What Are Data Quality Dimensions and Why Do They Matter
A Data Quality dimension is a measurable feature or characteristic of data. The term dimension is used to make the connection to dimensions in the measurement of physical objects (e.g., length, width, height). Data quality dimensions provide a vocabulary for defining data quality requirements. From there, they can be used to define the results of initial data quality assessment as well as ongoing measurement.
Why There’s No One “Right” Set of Dimensions
While there is not a single, agreed-to set of Data Quality Dimensions, the subsequent formulations contain common ideas.
Ensuring Completeness: Capturing 100% of Your Data Potential
Completeness: The proportion of data stored against the potential of 100%.
Achieving Uniqueness: Avoiding Duplicate Records
Uniqueness: No entity instance (thing) will be recorded more than once based upon how that thing is identified.
Maintaining Timeliness: Keeping Data Up-to-Date
Timeliness: The degree to which data represent reality from the required point in time.
Validity Checks: Conforming to Syntax and Format Requirements
Validity: Data is valid if it conforms to the syntax (format, type, range) of its definition.
Accuracy: Reflecting the Real-World Truth
Accuracy: The degree to which data correctly describes the ‘real world’ object or event being described.
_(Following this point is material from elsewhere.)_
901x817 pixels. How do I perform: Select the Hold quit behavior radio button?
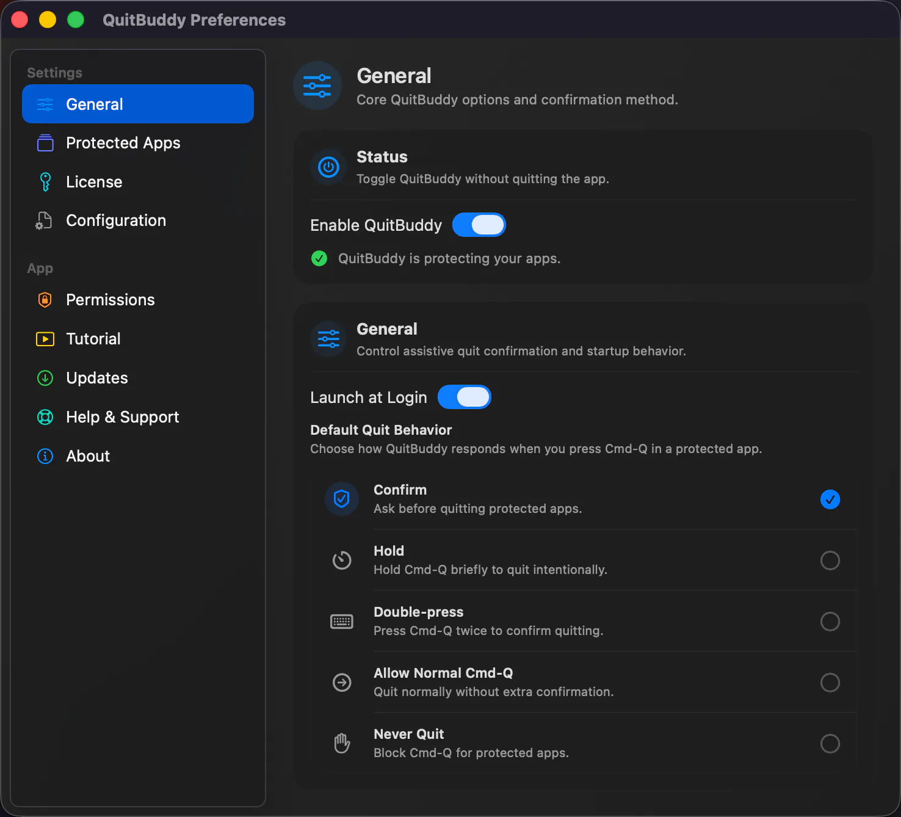[x=830, y=561]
Consistency: Ensuring Data Aligns Across Systems
Consistency: The absence of difference, when comparing two or more representations of a thing against a definition.
Usability: Making Data Understandable and Actionable
Usability: Is the data understandable, simple, relevant, accessible, maintainable, and at the right level of precision?
Handling Timing Issues Beyond Basic Timeliness
Timing Issues (beyond timeliness itself): Is it stable yet responsive to legitimate change requests?
Flexibility: Adapting Data for Multiple Uses
Flexibility: Is the data comparable and compatible with other data? Does it have useful groupings and classifications? Can it be repurposed? Is it easy to manipulate?
Building Confidence Through Governance and Security
Confidence: Are Data Governance, Data Protection, and Data Security processes in place? What is the reputation of the data, and is it verified or verifiable?
Measuring Value: Balancing Cost, Benefit, and Risk
Value: Is there a good cost/benefit case for the data? Is it being optimally used? Does it endanger people’s safety or privacy, or the legal responsibilities of the enterprise? Does it support or contradict the corporate image or the corporate message?
Objective vs. Subjective Dimensions: What to Measure and What to Interpret
Dimensions include some characteristics that can be measured objectively (Completeness, Validity, Format Conformity) and others that depend heavily on context or on subjective interpretation (usability, reliability, reputation).
Summing Up: The Big Picture of Data Quality Dimensions
Whatever names are used, dimensions focus on whether there is enough data (Completeness), whether it is right (Accuracy, Validity), how well it fits together (Consistency, Integrity, Uniqueness), whether it is up-to-date (Timeliness), accessible, usable, and secure.